▶ [RECORDS SHOWN]
((

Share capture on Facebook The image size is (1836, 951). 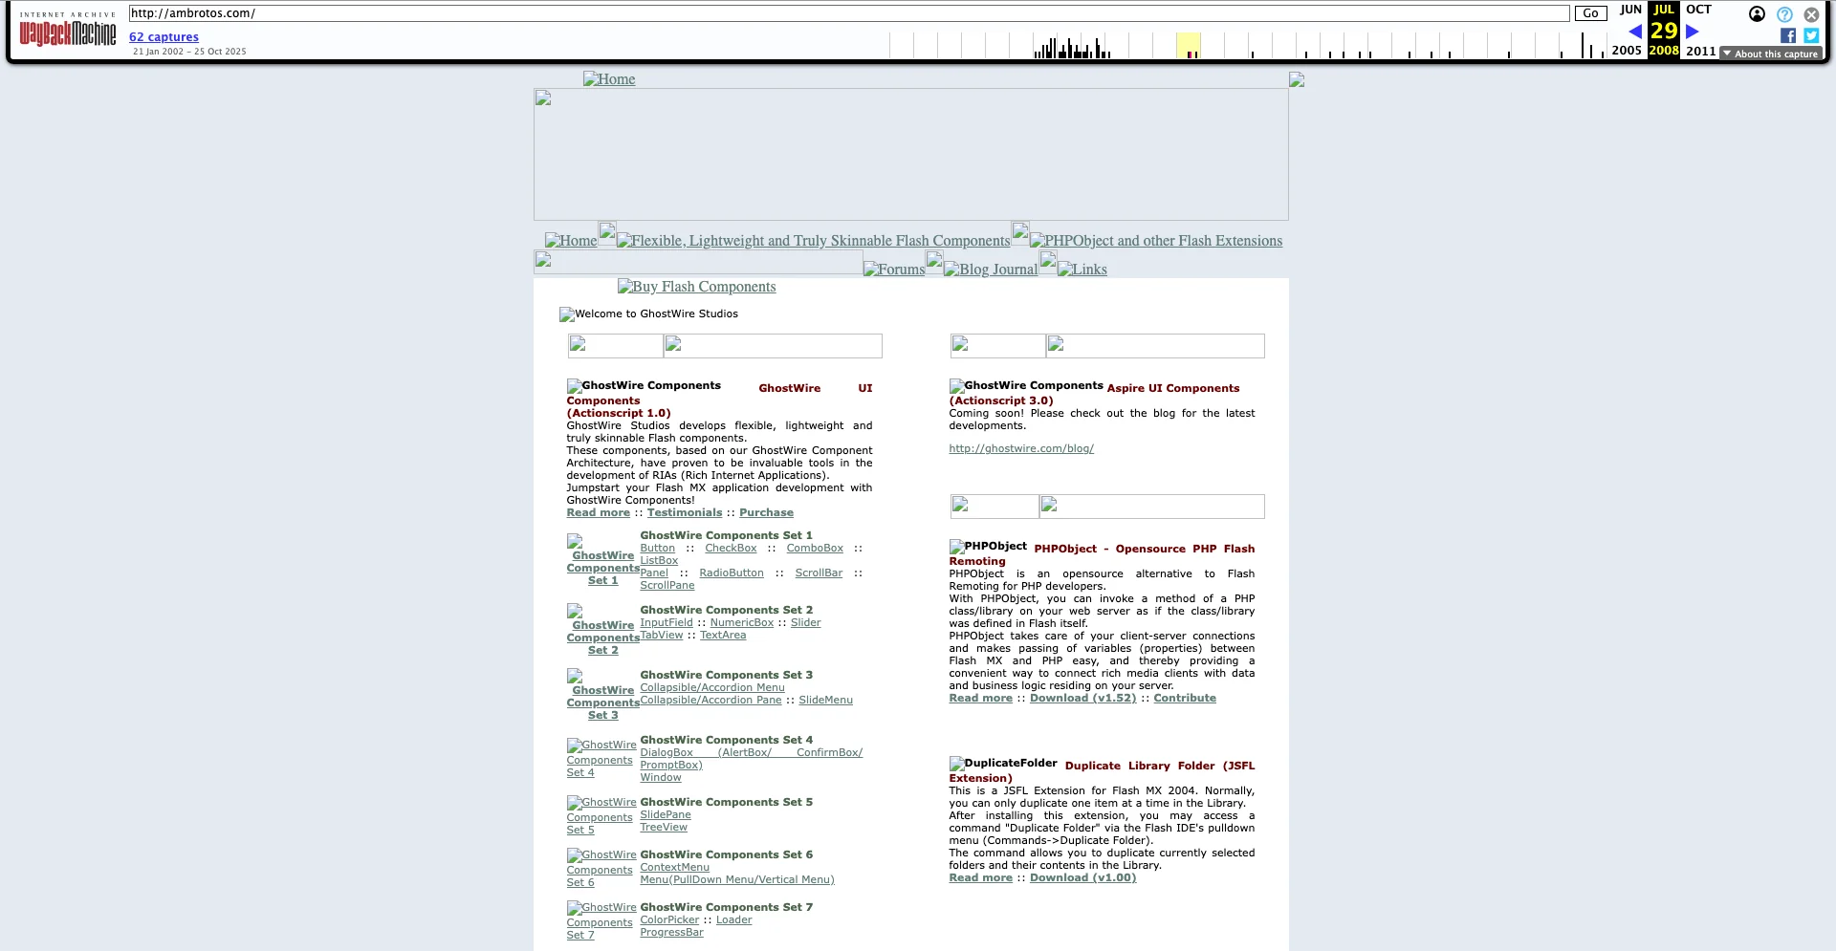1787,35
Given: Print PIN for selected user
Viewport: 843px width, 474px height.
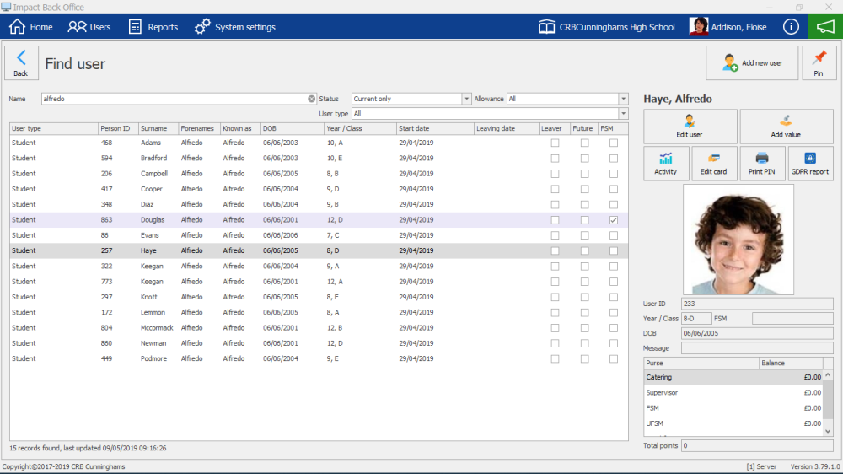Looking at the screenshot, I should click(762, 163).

))
((

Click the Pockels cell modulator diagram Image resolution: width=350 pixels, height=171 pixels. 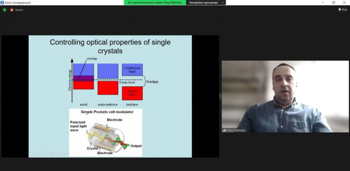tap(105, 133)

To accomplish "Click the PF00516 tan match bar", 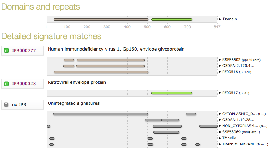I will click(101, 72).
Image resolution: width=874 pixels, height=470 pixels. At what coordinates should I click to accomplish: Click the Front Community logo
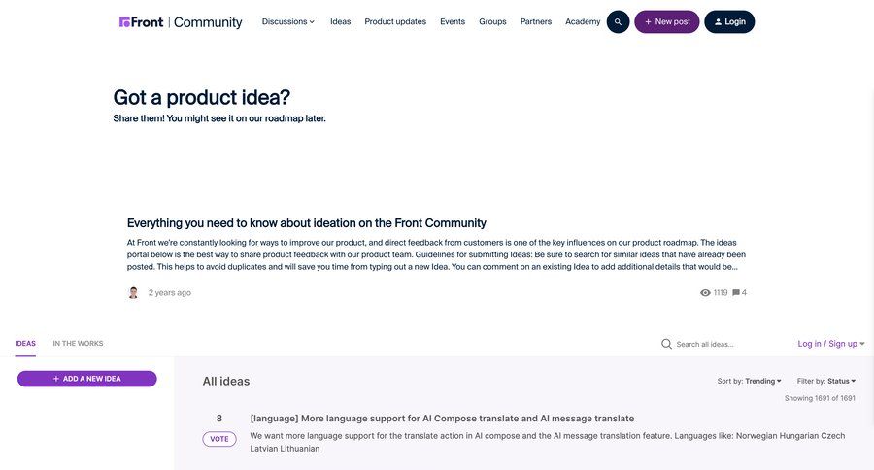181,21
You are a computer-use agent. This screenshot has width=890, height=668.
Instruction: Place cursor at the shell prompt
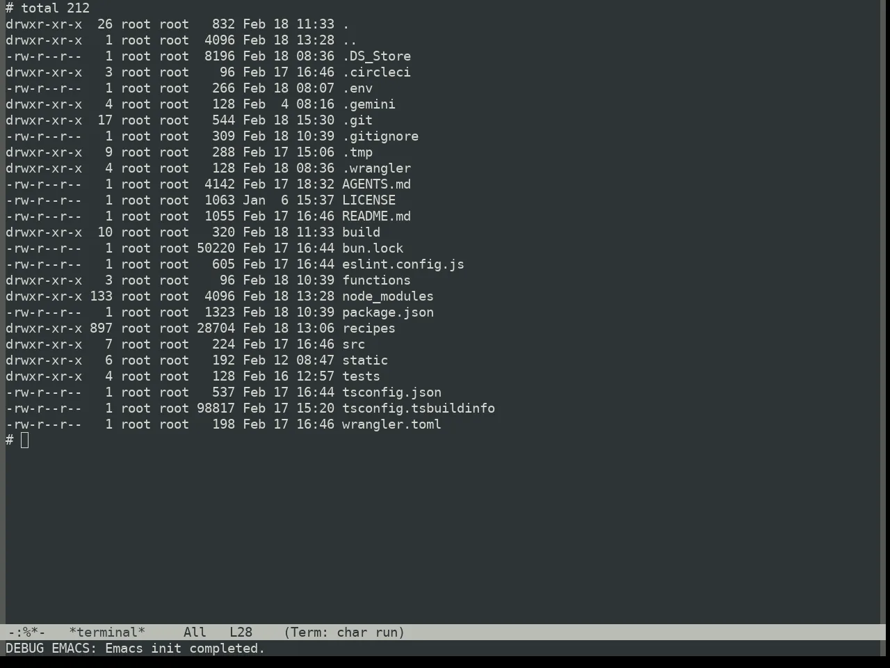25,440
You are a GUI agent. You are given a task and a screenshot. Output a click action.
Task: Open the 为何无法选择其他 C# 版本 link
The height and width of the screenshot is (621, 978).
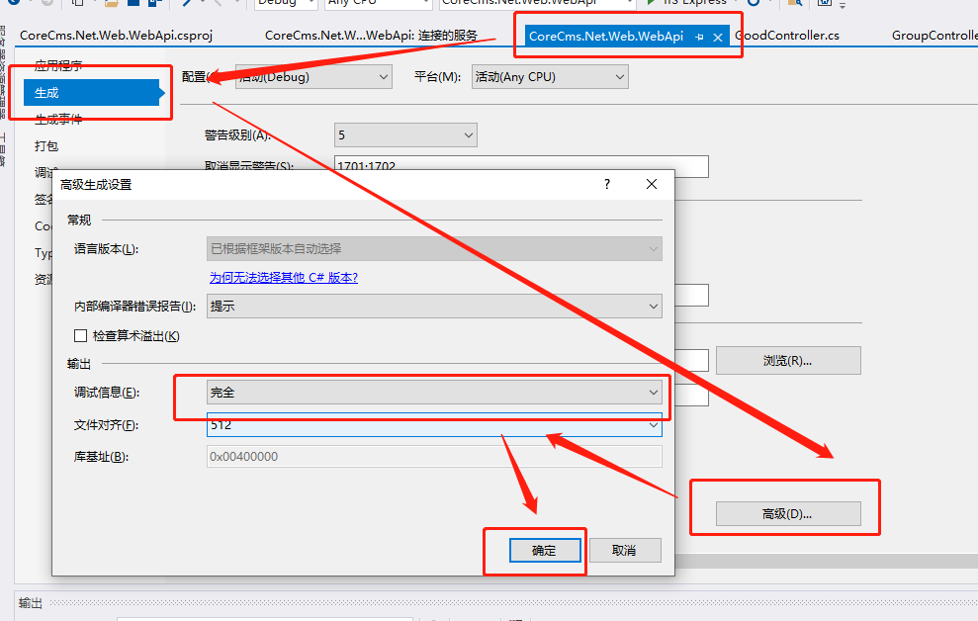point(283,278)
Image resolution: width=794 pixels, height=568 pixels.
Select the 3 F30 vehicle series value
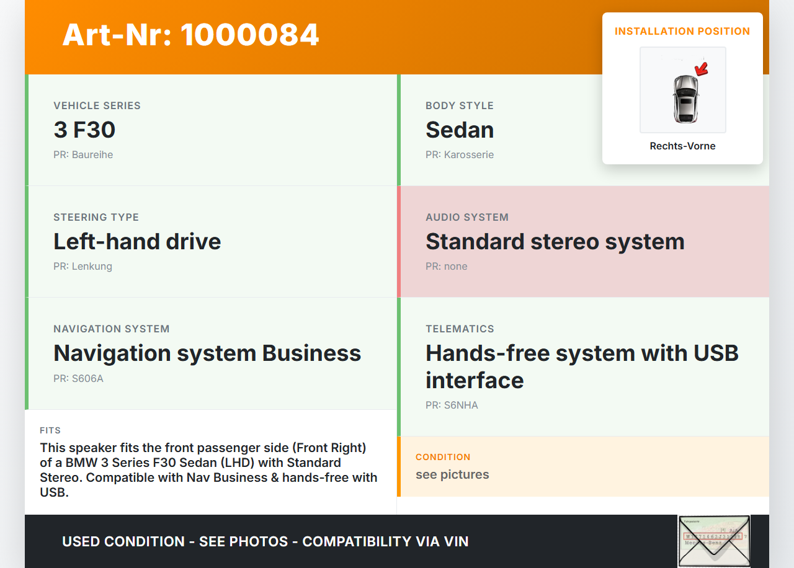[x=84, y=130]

))
((

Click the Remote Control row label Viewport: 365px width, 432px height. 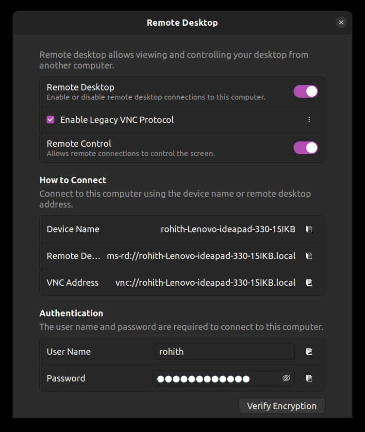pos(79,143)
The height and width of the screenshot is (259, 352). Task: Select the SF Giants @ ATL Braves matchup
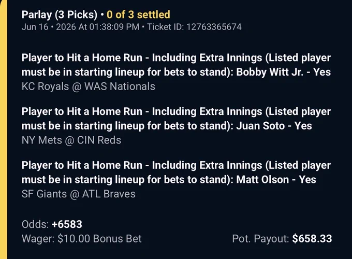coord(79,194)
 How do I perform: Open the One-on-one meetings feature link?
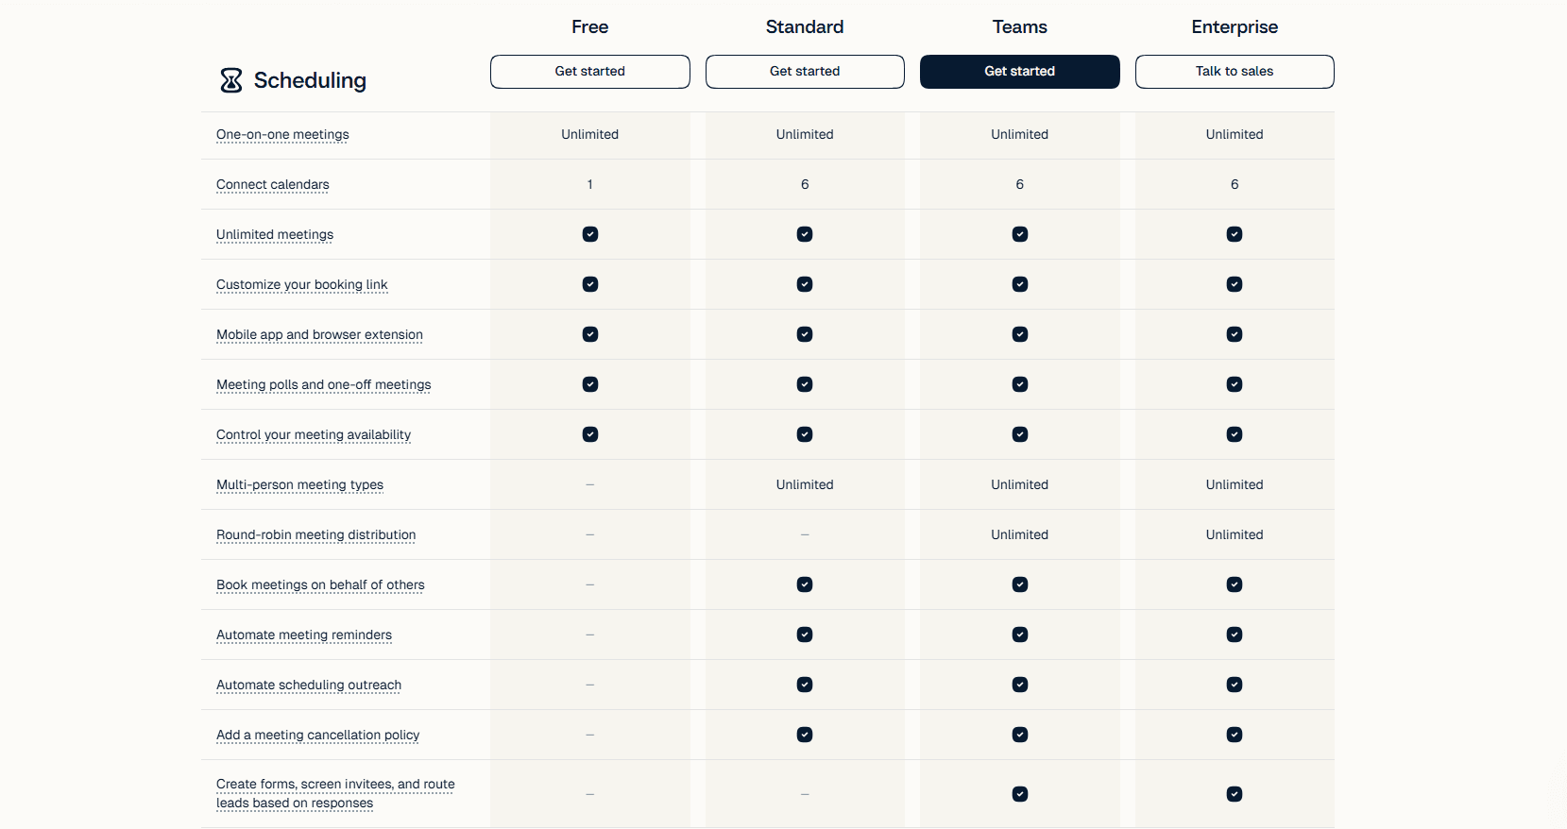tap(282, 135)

))

Scan the entries above and copy each line where "agent" occurs.

▶ [RESPONSE TO THE TASK]
You are a computer-use agent. This screenshot has width=890, height=668.
You are a GUI agent. You are given a task and a screenshot. Output a click action.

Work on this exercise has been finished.